BIDEN: I think it's coming from the White House. I don't know. The honest answer is, I don't know.

But I think it's coming from, it appears, from a distance. Just the plain old politics in me says that the Faustian bargain made with the Christian right-and not all Christians are right and not all right Christians are Republicans.

MATTHEWS: Right.

BIDEN: But the Dobsons of the world was, we get to call the shots on judges.

MATTHEWS: Is this a preliminary to the fight over the Supreme Court if Rehnquist steps down?

BIDEN: Absolutely. Absolutely, positively, it is. And, again, you're talking about, read what they are saying. Read what these guys write. I remember being on your show three years ago. And we talked about the neoconservatives on foreign policy.

MATTHEWS: Right.

BIDEN: Bright, honorable, patriotic people. And I said they're talking about leveraging power. You had read what they wrote, but everybody else kind of wrote to me and said, you're kidding. These guys don't mean that.

Well, guess what? Read what the scholars on the right are writing.

They want to change the Constitution.

MATTHEWS: OK, the tough question for you. When this is all over, the people will still say, not just conservatives, it seems to me that the president of the United States goes and picks a person he wants to see, an appellate court judge, a federal court judge. You guys on the Hill take it upon yourself, the right, to say, not only will we not approve him. We won't bother doing anything with him. We will just sit on that nomination.

And you believe that's the constitutional right of the United States Senate, to do that?

BIDEN: Absolutely; 24 Supreme Court justices were rejected; 14 didn't get a vote. Hear me? Fourteen never even got a vote.

Guess who led the filibuster against Abe Fortas and defeated him by a filibuster? An honorable Republican named Griffin who became the minority leader from the state of Michigan. Look who stood up to Roosevelt.
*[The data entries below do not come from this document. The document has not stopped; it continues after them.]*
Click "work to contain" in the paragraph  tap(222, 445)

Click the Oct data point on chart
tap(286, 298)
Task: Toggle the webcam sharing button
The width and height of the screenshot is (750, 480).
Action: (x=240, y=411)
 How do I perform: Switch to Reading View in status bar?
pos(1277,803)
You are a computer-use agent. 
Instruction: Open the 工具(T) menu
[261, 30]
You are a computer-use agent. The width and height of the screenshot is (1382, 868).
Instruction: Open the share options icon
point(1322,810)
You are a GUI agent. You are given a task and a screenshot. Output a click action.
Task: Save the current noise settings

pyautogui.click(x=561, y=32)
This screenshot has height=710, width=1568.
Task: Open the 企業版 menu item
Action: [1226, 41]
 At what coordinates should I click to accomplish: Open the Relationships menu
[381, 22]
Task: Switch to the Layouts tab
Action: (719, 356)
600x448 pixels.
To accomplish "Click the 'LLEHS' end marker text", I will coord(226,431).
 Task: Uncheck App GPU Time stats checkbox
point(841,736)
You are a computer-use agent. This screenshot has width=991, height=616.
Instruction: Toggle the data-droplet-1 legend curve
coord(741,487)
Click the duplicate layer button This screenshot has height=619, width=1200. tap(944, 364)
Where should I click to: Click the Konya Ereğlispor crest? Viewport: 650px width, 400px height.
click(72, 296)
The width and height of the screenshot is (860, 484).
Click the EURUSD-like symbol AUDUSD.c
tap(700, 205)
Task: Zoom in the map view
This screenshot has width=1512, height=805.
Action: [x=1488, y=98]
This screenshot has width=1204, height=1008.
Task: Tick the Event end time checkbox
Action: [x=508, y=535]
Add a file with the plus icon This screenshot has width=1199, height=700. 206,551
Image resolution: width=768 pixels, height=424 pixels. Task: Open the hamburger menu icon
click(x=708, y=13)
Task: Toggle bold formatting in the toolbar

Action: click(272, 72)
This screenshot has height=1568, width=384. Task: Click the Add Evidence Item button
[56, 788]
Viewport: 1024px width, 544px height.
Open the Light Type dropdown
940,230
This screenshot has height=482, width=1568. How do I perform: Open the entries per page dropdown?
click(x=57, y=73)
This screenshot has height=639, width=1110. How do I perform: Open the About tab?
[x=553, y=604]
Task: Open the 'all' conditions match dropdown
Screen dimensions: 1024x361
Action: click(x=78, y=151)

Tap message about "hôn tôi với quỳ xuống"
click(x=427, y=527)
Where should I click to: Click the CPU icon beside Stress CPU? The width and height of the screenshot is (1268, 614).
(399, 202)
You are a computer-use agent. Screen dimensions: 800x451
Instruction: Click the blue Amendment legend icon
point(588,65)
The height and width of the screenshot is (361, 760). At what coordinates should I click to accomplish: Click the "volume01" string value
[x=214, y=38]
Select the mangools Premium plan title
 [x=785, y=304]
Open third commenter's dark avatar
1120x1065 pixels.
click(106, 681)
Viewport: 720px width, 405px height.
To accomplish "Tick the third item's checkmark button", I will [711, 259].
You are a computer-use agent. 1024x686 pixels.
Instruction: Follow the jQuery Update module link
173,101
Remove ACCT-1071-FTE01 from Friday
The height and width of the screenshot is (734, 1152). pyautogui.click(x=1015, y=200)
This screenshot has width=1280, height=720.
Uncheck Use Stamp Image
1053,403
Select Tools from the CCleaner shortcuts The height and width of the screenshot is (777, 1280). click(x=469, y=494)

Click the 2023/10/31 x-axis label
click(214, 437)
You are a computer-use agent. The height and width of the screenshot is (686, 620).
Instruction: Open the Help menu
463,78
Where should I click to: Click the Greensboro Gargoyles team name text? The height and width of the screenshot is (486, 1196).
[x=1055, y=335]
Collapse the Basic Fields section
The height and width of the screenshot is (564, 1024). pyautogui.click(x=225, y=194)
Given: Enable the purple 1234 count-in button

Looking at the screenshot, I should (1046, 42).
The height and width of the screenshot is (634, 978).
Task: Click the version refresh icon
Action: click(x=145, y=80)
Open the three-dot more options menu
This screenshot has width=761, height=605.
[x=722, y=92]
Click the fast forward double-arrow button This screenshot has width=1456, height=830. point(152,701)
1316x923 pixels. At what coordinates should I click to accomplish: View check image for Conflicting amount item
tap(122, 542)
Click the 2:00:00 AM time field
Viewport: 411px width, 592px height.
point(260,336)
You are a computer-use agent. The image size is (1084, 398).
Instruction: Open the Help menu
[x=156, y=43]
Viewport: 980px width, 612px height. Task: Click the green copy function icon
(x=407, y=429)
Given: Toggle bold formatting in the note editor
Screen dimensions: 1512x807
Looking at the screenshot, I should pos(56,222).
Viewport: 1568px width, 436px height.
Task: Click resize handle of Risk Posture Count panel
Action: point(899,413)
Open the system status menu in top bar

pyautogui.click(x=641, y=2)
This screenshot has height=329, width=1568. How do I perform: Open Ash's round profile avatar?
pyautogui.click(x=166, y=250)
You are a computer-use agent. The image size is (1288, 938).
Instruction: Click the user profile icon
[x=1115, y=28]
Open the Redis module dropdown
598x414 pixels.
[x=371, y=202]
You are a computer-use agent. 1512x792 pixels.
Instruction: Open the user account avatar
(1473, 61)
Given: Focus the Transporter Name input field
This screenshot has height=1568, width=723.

It was Democrats in the Senate who stood up and said, whoa.

This idea that the president gets, is entitled to who he wants on the court is the most bogus argument in American, modern American history. It was never, never, never intended that. The reason why the founders said
the president would dispose-and the Senate should dispose is-was, we all senators couldn't come together on a single person. A single man can pick a single person more easily. But then it's up to the senators to dispose of whether or not that person is the right person.

And this is just a bogus notion. And this president is not-look, 215 people he sent us, we passed through 205, and we are being obstructionists?

MATTHEWS: OK. Senator Joe Biden, thank you, sir.